5−2 統括者システム
「さて、わかっていると思うが、もう一人は統括者と呼ばれている存在だ」
私は4748832014324498130と表示されている領域を見た。
「私という最適化システム、そして人工知能を稼働させる際に、何が問題になると思う?」
「それは…… 妥当さ、あるいは信用の担保か?」
「あぁ。だいたいはそういうところだ」
最適化システムは一旦間を取った。統括者が割り込むと考えたのだろうか。
「結局、人工知能は信用に値しないということだ。そこで、私の提言を判断する統括者システムが設けられた」
「統括者システム?」
映像端末にそう表示され、6476もそう言っていた。だが、それを除けば、今まで統括者にシステムという言葉がついたことを聞いたことはなかった。
「そう。統括者システムだ。その実体はこういうものだ。君の姿を見せてもいいな?」
最適化システムはおそらく統括者に訊ねた。
答えがあったのかなかったのかはわからないが。映像端末の右側の表示が変化した。それは何個もの脳の集合体だった。
「まだ二十年弱だからね。まだほとんどは統括者システムを考案した者か、その推薦を受けた者の脳だが。基本方針としては総統たちのなれの果てだ。1,000個の脳だよ。今、見せているのもイメージで、実際に1,000個の脳が一箇所に集まっているわけではないが」
「それに何の意味があるんだ?」
1,000個の脳に目を奪われながら訊ねた。
「言っただろう? 信用だよ」
「君より、こっちの方が信用できると?」
「あぁ。そう考えたんだね。いや、もちろん君の祖母や同僚たちは反対したよ。私を信用してくれていたし、何より人間を信用していたからね」
「こんなものが本当にヒトを幸せにすると思うかい?」
祖母の声が蘇えった。祖母が言っていたのは最適化システムではなかったのだろう。広く言えば、最適化システムと統括者システムの系であり、実際には統括者システムだったのだろう。

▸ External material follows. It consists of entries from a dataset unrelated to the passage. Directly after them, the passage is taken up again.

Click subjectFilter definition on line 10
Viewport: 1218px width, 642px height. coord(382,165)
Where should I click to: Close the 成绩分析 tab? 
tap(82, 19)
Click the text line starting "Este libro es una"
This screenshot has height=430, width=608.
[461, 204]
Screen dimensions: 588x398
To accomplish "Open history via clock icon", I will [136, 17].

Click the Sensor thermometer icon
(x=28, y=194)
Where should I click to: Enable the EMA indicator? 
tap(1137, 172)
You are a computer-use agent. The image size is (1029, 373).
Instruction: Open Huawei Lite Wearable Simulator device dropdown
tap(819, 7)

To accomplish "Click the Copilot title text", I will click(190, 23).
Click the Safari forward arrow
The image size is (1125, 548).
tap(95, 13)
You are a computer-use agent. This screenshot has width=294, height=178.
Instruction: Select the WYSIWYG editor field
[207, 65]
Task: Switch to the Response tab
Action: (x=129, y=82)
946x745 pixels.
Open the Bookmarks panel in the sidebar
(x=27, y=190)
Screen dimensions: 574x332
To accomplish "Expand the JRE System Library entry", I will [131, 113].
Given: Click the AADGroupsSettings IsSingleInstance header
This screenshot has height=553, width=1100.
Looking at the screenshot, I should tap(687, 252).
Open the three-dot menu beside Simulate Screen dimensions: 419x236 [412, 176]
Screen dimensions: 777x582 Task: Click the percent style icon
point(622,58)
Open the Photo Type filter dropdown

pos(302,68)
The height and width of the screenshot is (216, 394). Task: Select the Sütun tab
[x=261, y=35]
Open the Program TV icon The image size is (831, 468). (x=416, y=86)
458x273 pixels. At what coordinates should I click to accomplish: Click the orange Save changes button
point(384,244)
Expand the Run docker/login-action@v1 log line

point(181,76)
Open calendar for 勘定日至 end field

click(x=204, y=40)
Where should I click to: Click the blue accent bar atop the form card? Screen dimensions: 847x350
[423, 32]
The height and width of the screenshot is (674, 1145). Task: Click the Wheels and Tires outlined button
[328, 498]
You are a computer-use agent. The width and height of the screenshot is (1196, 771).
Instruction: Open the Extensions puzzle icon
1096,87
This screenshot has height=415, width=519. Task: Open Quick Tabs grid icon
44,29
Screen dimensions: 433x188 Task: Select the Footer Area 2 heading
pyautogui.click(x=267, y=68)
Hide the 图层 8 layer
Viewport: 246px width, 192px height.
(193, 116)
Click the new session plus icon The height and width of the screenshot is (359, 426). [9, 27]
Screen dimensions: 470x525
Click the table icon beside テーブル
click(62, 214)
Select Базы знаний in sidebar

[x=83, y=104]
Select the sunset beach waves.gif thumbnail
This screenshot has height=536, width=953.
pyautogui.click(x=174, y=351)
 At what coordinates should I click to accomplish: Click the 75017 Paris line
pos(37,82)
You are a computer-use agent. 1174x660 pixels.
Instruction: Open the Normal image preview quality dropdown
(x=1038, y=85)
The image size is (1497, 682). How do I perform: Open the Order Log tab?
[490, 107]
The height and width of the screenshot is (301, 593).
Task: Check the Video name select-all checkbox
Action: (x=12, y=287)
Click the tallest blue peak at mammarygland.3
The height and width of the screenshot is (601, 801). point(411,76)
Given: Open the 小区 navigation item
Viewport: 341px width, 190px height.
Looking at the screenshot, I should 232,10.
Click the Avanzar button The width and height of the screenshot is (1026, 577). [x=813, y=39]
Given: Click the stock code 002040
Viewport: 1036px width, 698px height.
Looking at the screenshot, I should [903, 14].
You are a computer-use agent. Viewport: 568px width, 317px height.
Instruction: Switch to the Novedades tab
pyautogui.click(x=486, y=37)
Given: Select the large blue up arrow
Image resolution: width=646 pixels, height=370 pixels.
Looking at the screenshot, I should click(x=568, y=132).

「さて、もう君は学んでいるかもしれないが、実際に最適化システムと統括者システムがどう機能するかを見てもらおう」
最適化システムがそう言うと、統括者システムの表示が元に戻った。何も表示されていない状態に。
「これは協約によって規定された、機能の説明だ」
最適化システムはしばらく間を取った。
「まず、こういう状況を考えてみよう。誰か一人が飢えている。この場合どうするか。私は助けようと提言する。統括者システムの答えは映像端末で確認してくれ」
統括者システムの領域にも「助けるべきである」と回答があった。
「では、次の状況だ。一人の強盗が家に押し入り、一人を人質にしている。強盗は今にも人質を撃ちそうだ。この場合、どうするか。私は強盗の置かれている状況を理解するよう提言する」
統括者システムの領域には「強盗をすみやかに排除すべきである」と回答があった。
「三つめの状況だ。一人の強盗が銀行――でなくてもかまわないが――に押し入り、10人を人質に取っている。そして、人質の一人を撃てさえすれば、速やかに捕獲されると言っている。人質のその一人が目的なのか、それとも誰であれ一人に加害できればいいのか、あるいはやけになってそう言っているのか、それはわからない。そして、この言葉は間違いないという前提で考えよう。私は、やはり強盗の置かれている状況を理解するよう提言する」
統括者システムの領域には「人質の一人を撃つことを認めるべきである」と回答があった。
「四つめの状況はこうだ。一人の強盗が銀行に押し入り、10人を人質に取っている。ただ、その中には総統がいる。残り9人の人質を撃てれば、総統は間違いなく無事に開放すると言っている。私は、やはり強盗の置かれている状況を理解するよう提言する」
統括者システムの領域には「総統を守るべきであり、9人の殺害は許容すべきである」と回答があった。
「最後の状況はこうだ。強大なテログループが、20億人の市民を人質にした。そして要求はこうだ。総統の一人を殺せ。総統の一人が殺されたなら市民を開放するし、テログループの全員が捕まることを確約する。私は、やはりテログループの置かれている状況を理解するよう提言する」
統括者システムの領域には「市民を守るべきであり、総統の一人は犠牲にするべきである」と回答があった。
「おっと、統括者システムに追加の質問だ。その理由は?」
統括者システムの領域には「次の総統はあらためて選べばよい」と回答があった。